"Qual o seu deus? O que ele pode fazer por você? Até que ponto a fervorosa religiosidade pode te influenciar?
Pois bem, essas acima, são questões delicadas, nem sempre respondidas, nem sei - na verdade - se há respostas, mas hoje vou contar algo que vi. Um fato. Isso eu presenciei.
Conheço há temos um senhor que reside no interior de minha cidade. Ele tem uma casinha boa de morar, umas galinhas soltas no pátio - que lhe provem ovos, uma vaca ou duas - que lhes fornece o leite diário, meia dúzia de porcos, uma horta, enfim, tudo que uma pequena propriedade agrícola familiar pode proporcionar. Residem com ele a esposa e três filhos, que trabalham dia após dia, juntos, na lida campeira.

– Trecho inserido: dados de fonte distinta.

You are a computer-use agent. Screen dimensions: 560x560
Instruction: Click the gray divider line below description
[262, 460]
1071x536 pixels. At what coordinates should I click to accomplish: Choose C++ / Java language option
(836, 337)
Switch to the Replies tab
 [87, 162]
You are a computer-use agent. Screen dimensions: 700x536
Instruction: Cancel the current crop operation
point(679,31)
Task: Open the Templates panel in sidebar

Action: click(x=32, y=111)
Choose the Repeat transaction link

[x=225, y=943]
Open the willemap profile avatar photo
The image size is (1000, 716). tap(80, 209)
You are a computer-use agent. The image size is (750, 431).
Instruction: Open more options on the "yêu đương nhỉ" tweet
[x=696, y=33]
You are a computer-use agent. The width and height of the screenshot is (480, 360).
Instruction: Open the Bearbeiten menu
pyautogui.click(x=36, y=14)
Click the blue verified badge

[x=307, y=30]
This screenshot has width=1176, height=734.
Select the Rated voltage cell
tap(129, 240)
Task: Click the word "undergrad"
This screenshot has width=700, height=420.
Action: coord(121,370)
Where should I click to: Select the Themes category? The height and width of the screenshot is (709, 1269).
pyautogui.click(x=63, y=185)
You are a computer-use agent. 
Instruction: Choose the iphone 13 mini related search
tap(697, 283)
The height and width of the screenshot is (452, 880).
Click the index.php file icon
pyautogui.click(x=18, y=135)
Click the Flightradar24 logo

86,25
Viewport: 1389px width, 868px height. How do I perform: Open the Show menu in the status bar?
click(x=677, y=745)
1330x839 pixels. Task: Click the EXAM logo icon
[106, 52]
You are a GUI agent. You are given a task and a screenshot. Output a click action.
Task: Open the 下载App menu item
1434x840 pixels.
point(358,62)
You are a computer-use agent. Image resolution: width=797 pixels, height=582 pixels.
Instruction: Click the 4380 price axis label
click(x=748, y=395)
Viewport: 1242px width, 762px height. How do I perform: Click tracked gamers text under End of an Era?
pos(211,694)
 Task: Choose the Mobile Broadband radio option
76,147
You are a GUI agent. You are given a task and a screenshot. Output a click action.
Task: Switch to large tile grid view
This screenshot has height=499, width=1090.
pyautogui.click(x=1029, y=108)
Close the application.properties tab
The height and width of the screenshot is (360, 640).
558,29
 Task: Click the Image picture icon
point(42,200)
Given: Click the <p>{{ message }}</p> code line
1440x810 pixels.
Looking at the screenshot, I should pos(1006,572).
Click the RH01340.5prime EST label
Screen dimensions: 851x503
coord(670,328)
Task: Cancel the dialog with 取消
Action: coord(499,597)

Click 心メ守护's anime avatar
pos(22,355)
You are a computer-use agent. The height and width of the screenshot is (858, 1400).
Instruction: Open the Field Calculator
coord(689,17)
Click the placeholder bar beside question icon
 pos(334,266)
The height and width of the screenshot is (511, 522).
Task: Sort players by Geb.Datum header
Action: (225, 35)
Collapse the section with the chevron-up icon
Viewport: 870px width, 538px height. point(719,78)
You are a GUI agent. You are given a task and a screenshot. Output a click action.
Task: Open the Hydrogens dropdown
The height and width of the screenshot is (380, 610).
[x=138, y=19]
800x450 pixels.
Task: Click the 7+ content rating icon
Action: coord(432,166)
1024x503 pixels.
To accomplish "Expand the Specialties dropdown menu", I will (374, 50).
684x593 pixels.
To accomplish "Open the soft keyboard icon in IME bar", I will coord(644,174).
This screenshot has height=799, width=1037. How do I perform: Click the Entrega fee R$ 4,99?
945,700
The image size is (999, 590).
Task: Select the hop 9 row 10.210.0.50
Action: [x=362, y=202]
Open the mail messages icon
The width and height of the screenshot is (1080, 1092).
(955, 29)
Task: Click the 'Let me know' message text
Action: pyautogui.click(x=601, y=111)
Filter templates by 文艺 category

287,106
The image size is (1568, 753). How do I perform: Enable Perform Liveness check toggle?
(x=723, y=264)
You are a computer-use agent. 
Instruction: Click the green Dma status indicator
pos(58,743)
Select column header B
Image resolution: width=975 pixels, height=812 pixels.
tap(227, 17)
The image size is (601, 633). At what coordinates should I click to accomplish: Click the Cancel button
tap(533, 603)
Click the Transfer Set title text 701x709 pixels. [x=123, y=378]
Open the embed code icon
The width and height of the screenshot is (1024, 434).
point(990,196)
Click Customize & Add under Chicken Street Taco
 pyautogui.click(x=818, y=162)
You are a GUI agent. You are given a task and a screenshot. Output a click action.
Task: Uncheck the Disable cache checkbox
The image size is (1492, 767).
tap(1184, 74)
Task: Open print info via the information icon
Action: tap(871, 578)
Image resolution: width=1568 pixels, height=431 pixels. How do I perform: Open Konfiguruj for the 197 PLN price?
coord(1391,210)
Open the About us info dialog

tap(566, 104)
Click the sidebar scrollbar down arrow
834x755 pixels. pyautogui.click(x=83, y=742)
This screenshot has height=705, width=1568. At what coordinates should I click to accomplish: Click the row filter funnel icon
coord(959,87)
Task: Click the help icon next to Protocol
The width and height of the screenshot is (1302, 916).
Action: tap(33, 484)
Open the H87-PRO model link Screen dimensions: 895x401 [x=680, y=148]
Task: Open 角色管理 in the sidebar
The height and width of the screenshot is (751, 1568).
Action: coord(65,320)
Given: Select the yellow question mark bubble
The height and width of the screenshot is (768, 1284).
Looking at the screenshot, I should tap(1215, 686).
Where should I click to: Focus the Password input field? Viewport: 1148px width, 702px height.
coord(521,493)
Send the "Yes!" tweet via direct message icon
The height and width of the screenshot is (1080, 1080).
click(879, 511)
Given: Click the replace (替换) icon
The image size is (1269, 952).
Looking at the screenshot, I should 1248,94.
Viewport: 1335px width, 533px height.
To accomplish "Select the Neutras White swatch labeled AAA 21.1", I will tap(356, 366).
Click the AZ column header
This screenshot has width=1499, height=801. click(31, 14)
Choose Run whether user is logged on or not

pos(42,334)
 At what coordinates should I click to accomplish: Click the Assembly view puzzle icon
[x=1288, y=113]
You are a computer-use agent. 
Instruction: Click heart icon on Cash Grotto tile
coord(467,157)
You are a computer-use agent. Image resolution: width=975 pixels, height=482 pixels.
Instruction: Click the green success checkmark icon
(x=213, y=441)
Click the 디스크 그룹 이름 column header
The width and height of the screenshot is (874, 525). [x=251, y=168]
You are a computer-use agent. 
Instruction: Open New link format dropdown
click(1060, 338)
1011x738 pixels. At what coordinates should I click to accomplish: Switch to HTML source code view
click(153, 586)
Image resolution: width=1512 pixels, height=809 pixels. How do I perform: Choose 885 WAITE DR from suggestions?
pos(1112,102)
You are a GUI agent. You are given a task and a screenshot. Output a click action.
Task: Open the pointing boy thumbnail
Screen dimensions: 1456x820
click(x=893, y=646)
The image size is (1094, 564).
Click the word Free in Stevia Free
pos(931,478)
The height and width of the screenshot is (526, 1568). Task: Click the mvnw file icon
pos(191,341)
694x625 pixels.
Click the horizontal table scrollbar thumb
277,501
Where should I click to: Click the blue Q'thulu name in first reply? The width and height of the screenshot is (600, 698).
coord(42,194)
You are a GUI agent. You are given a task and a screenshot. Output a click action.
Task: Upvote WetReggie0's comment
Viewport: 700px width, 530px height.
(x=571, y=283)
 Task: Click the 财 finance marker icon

Então. Esse meu amigo tinha como principal fonte de renda a produção e venda de aguardente de cana. Eles próprios colhiam a cana, faziam a moagem, coletavam o caldo-de-cana e faziam a destilação desse mesmo. A 'pinga' que eles fabricavam era uma das melhores e mais requisitada da região. Eles a traziam para a cidade e vendiam nos bares e mercados daqui. Em casa, eu a utilizava para a tradicional caipirinha de domingo e na preparação de alguma massa ou doce.
Aconteceu que essa família recebeu, certa tarde, a visita de um religioso que percorria o interior da cidade. Este os convenceu a participar de suas reuniões e a família tornou-se frequentadora habitual dos cultos religiosos. Um dia, este, disse para este meu amigo que ele deveria para de fabricar aguardente, pois esta era um mal que ele estava difundindo pela cidade; que ela era uma destruidora de lares, que era coisa do demônio e outras coisas mais.
Depois de quase 60 anos fabricando seu ganha pão, esse senhor parou de produzir cachaça. No entanto ele não sabia fazer mais nada. Tentou outras culturas e não teve sucesso em nenhuma. Perdeu algumas colheitas e começou a endividar-se. Não conseguia mais dar a volta. Um de seus filhos saiu a procura de emprego. Depois outro e o outro também. Agora eles saem de casa antes do dia clarear e retornam depois que o sol se põe, trabalhando em uma multinacional para ganhar um mísero salário.
Dias atrás reencontrei o meu amigo. Em oito meses ele envelheceu mais do que todos os outros anos em que o conheci. Sua fala está cansada, seus ralos cabelos esbraquiçaram de vez. Com a voz embargada e uma lágrima nos olhos contou-me essa história. Não tem mais esperanças em seu coração.
Indo para casa, ao final do dia, passei em frente aos bares da cidade. As pessoas continuam lá. Trocaram a boa aguardente desse nosso amigo por outra qualquer. Os doces, nas casas, serão feitos da mesma forma que antes. Foi então que minha mente viajou. Foi para junto daquele senhor, sentado na varanda de casa, o mato tomando conta do seu pátio e roça, sozinho, esperando a noite cair e aguardando o retorno dos filhos, os quais quase nunca os vê."